When promoting their two-part Avengers, the directing duo were confronted with a dreary realization birthed out of a line shared between Doctor Strange (Benedict Cumberbatch) and Iron Man (Robert Downey Jr.) in the preceding Infinity War.
“When we went to Korea to promote this movie, the representatives from Disney there came up to us and said, ‘Um, there’s something we need to tell you. In the translation of Infinity War here in Korea, when Doctor Strange says to Tony, ‘We’re in the endgame now,’ the way we translated that here was ‘no hope,’” Anthony said.
“So we’re like, ‘Oh, so I guess in Korea, is this movie called ‘Avengers: No Hope?’” Added Joe, “But Infinity Gauntlet was the title for quite a long time, actually.”
Gamora star Zoe Saldana let slip the then-secret Avengers 4 title as far back as September 2017, when she told the BBC, “We’re in the middle of it. I think that the Guardians just shot their part when it comes to Infinity War‘s, like, the first part.
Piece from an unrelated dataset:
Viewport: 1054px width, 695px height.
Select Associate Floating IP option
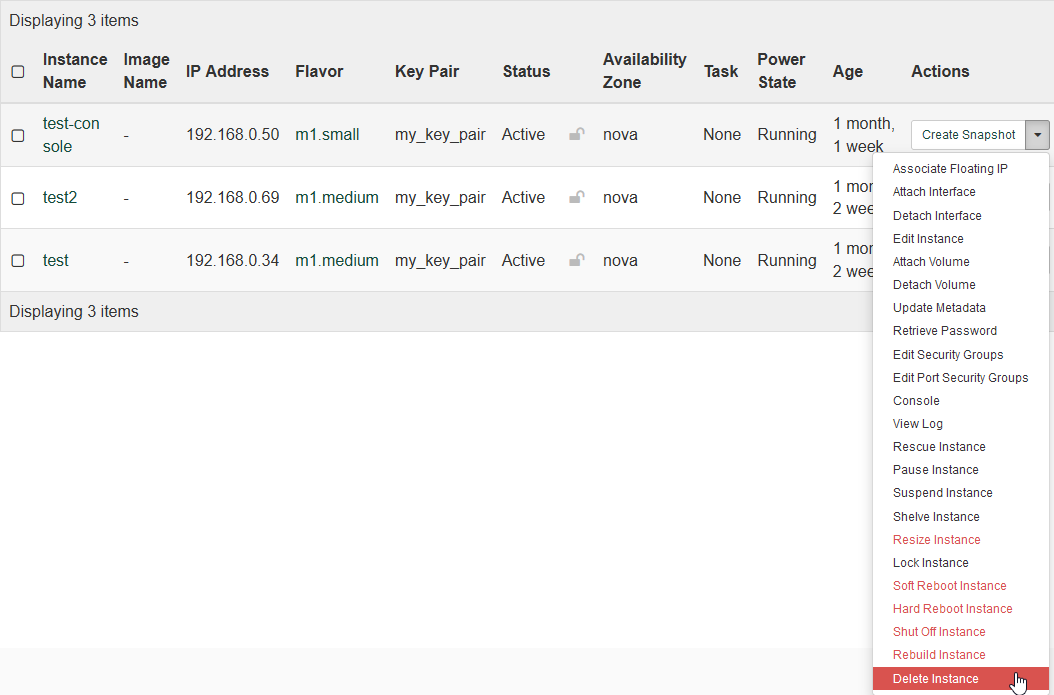point(950,169)

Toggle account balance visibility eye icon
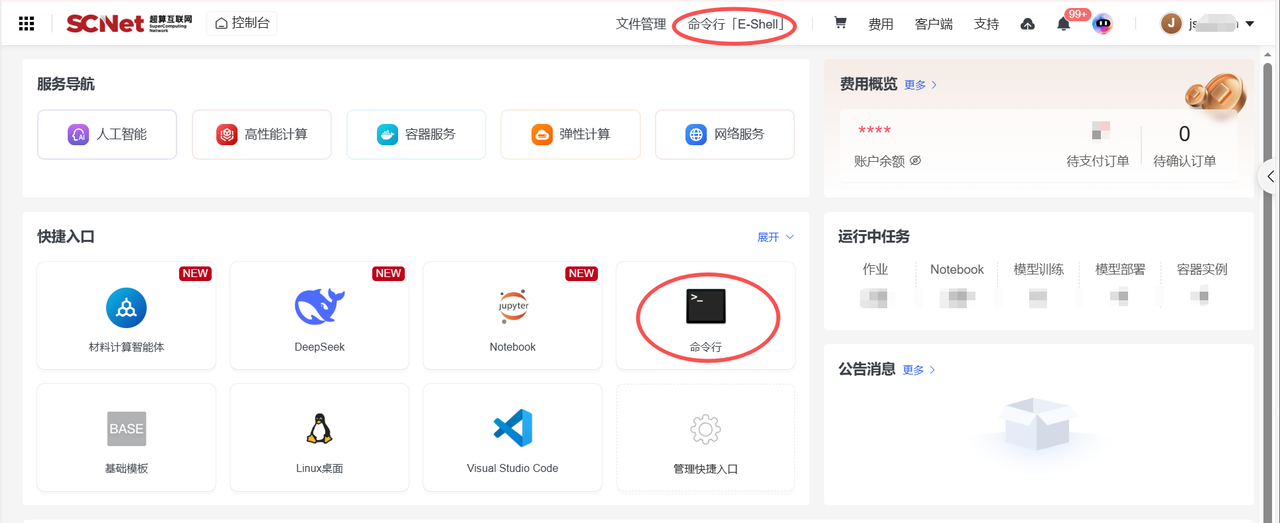(915, 161)
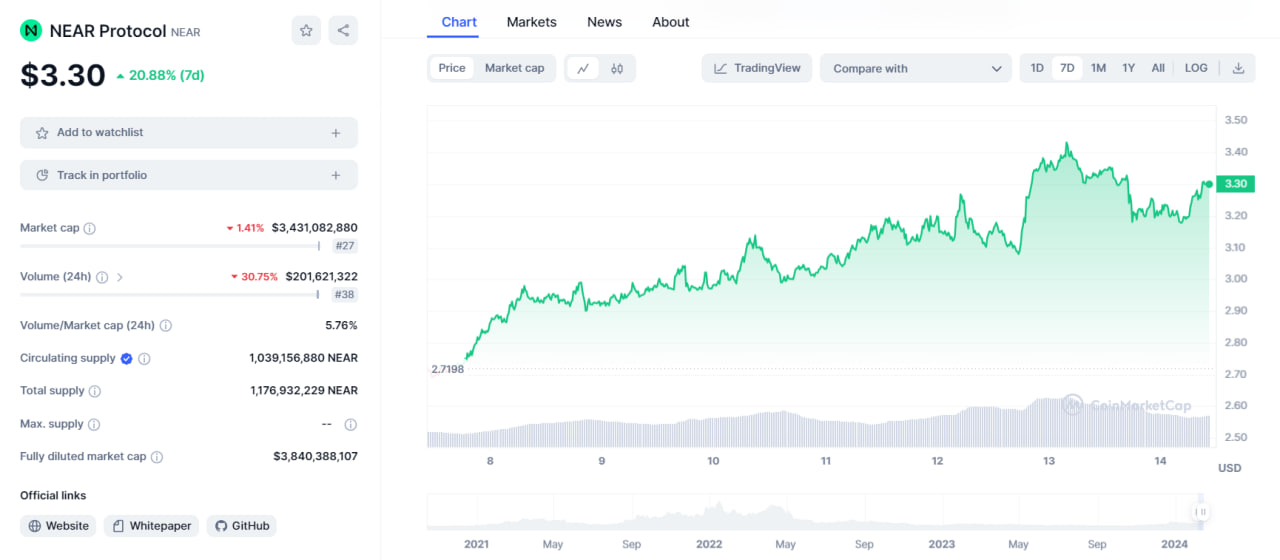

And we all have to go back for Gauntlet later this year.”
Both films borrowed from Thanos creator Jim Starlin’s comic book sagas Infinity War and Infinity Gauntlet.
The Endgame title would leak in June 2018 when cinematographer Trent Opaloch updated his personal filmography, six months before Marvel Studios officially unveiled the Endgame title in the final seconds of the film’s premiere trailer in December 2018.
The secrecy of the title, once kept closely guarded by Marvel, got “entirely out of hand,” Marvel Studios chief Kevin Feige admitted in April 2018 when he said the eventual title had “no chance to live up to any expectations of what it’s gonna be.”
“And it sort of backfired, if I’m honest with you, because the notion was to not talk about it so the focus was to be on [Infinity War],” he said at the time, hoping to prevent the same overshadowing that occurred when the Disney-owned studio revealed its blockbuster Phase 3 slate in late 2014.
“Ultron hadn’t come out at that point and I felt a tiny little sense of, ‘Well, gosh, we’ve gotta talk about the movies we have coming out next because that’s what we’ve been working so hard on and that’s what’s next available for our audience to see,’” Feige said, pointing to the unveilings of Captain America: Civil War, Black Panther, Captain Marvel, and the two-part Infinity War.
“But when we talk that far ahead, that took a lot of attention out [of Ultron].”